Petits signes avant-coureurs d’une évolution politique? Il est encore bien tôt pour le dire, d’autant plus que l’élection de Donald Trump a porté un rude coup aux espoirs qu’avait fait naître dans la population, s’agissant notamment du blocus, l’évolution lancée par Barack Obama avec l’accord américano-cubain de 2014 puis sa visite historique en 2016. Et pour l’instant, le discours officiel, les slogans et les innombrables références affichées à Fidel Castro et à Ernesto Guevara reflètent une obsession: celle de „défendre la révolution“ – variante: „la patrie du socialisme“ – en associant d’ailleurs ledit socialisme à un patriotisme qui a incontestablement des racines populaires.

Ces appels à la vigilance patriotique et socialiste ont évidemment eu leur justification dans les débuts difficiles du nouveau régime: le souvenir de la tentative de débarquement, techniquement et politiquement stupide, de quelque 800 militants anti-castristes à la Baie des Cochons en 1961, avec la bénédiction des Etats-Unis de Kennedy qui fit là sa première vraie faute, suffirait à le prouver. Tout comme les combats qui se poursuivirent, après la prise du pouvoir de Castro et même durant plusieurs années, dans la région montagneuse de l’Escambray, où un musée évoque toujours ces affrontements entre les „bandits contre-révolutionnaires“ et les forces du nouveau régime.

„L’ancien monde“ – et quel „nouveau“?

Mais aujourd’hui? Quelle puissance étrangère, même depuis que Moscou s’est retiré du jeu caraïbe après la chute du communisme en Europe, songerait de nouveau à envahir Cuba? Les quelque deux millions d’émigrés qui ont fui par vagues successives ont fait souche en Floride et ailleurs, et les opposants de l’intérieur sont totalement muselés.

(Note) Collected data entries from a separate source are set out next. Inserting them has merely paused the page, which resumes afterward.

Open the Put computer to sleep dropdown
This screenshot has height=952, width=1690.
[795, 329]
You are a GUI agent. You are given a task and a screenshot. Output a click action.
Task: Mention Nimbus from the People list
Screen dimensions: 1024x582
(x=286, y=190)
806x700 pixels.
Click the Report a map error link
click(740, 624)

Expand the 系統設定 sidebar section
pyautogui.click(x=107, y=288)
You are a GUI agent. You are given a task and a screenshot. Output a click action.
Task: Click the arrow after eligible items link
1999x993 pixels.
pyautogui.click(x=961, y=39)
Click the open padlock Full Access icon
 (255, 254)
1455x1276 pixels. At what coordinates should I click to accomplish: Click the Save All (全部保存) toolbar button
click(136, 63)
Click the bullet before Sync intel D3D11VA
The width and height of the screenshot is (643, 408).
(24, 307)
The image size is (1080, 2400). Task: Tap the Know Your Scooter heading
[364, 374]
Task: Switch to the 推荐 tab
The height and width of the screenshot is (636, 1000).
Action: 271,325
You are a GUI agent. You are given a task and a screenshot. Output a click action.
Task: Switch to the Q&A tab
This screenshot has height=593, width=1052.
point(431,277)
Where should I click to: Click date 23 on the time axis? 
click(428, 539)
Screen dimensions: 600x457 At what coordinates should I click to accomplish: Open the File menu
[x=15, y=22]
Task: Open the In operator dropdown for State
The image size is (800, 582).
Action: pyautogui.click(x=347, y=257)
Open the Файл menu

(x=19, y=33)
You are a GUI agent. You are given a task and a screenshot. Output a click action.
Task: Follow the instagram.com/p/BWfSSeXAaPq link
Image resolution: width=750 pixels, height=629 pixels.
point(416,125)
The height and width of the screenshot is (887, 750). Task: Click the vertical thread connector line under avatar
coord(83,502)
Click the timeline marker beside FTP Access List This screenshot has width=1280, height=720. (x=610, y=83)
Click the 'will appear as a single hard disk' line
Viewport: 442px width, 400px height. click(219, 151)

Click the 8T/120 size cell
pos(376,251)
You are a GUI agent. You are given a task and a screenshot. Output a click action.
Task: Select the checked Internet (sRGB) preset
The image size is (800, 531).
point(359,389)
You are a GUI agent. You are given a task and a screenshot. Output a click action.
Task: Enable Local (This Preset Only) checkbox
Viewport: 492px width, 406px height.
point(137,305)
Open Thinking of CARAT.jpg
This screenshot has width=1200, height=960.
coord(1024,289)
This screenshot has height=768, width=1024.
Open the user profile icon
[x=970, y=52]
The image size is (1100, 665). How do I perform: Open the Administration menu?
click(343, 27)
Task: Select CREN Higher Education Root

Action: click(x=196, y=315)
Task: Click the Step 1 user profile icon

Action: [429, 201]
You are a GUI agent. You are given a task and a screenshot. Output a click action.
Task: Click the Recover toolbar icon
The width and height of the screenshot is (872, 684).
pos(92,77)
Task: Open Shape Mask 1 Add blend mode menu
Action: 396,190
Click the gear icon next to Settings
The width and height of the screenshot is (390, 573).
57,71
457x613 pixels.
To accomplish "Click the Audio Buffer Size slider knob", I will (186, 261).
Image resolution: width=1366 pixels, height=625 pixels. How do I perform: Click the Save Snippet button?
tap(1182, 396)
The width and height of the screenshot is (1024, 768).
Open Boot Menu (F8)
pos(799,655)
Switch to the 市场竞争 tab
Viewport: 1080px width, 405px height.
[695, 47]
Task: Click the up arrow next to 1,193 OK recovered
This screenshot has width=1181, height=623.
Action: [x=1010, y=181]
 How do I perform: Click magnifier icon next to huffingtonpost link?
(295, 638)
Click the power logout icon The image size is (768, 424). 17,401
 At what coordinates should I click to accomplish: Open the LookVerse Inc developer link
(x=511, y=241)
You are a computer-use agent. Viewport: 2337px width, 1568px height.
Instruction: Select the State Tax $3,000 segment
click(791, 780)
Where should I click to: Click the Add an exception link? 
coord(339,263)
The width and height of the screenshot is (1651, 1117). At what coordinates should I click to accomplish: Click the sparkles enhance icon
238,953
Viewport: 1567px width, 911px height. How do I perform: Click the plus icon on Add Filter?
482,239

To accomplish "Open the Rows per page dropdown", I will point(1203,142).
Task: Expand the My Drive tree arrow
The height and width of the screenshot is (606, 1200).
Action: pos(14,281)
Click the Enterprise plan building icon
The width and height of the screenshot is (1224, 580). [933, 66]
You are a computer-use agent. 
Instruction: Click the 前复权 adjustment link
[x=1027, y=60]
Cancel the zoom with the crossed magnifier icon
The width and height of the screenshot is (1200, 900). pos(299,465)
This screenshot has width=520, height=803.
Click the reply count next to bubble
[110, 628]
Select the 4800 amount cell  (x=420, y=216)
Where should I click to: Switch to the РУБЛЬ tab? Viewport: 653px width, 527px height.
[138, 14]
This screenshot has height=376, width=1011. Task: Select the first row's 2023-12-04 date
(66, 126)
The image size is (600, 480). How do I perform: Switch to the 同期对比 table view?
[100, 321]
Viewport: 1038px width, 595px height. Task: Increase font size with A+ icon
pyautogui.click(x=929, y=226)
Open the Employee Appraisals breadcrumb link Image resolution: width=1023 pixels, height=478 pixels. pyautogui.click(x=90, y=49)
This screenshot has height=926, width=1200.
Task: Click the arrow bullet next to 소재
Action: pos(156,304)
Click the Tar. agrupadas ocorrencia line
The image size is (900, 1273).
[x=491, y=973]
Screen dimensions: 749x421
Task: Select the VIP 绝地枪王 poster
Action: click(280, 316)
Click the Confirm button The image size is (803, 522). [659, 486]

Pourquoi, alors, ces omniprésents Comités de défense de la révolution (CDR) qui quadrillent les cités les quartiers et même les campagnes, et la persistance, dans la propagande officielle, de termes à connotation guerrière puisqu’il y est toujours question de „lutte“, d’“ennemi“, de „mobilisation“, et cela „jusqu’à la victoire toujours“, bien sûr …
On ne peut aussi manquer de remarquer, en se promenant dans le Cuba d’aujourd’hui, combien la figure de Che Guevara reste omniprésente, et surtout incontestée. Il n’est ainsi jamais question, même avec le recul de l’histoire, du rôle terrible, désormais notoire … sauf à Cuba, qu’il joua personnellement dans la répression des opposants durant les premiers temps du nouveau régime. Mais c’est encore et toujours le portrait de Fidel Castro – son frère Raúl n’ayant fait à la tête de l’Etat qu’un passage plus bref et moins personnalisé – qui reste omniprésent sur les murs de toutes les villes, tandis que les musées consacrés à la révolution exposent pieusement des photos de lui en Líder máximo ou plus jeune, des textes de sa main, des objets lui ayant appartenu. On peut même voir son berceau dans la belle propriété de ses parents à Biran, à quelque distance de Santiago, où le guide local qui fait visiter, en en montrant la salle de bains, aura, sourire en coin, cette formule (nostalgique?): „C’était l’ancien monde …“

A Cuba semble en tout cas s’être installée au fil des décennies une forme de résignation et de passivité qui fait de l’ensemble du service public une sorte d’immense machine vouée à tourner au ralenti, quand elle n’est pas en panne (Roto, „cassé“, est un adjectif que même les non-hispanophones connaissent vite). Une situation qui contraste avec le dynamisme ancien des Cubains, leur sens de la fête, leur musique, et qui n’est pas venue à bout de leur joie de vivre – mais qui laisse craindre qu’un nouveau „nouveau monde“ ne soit pas encore à l’ordre du jour.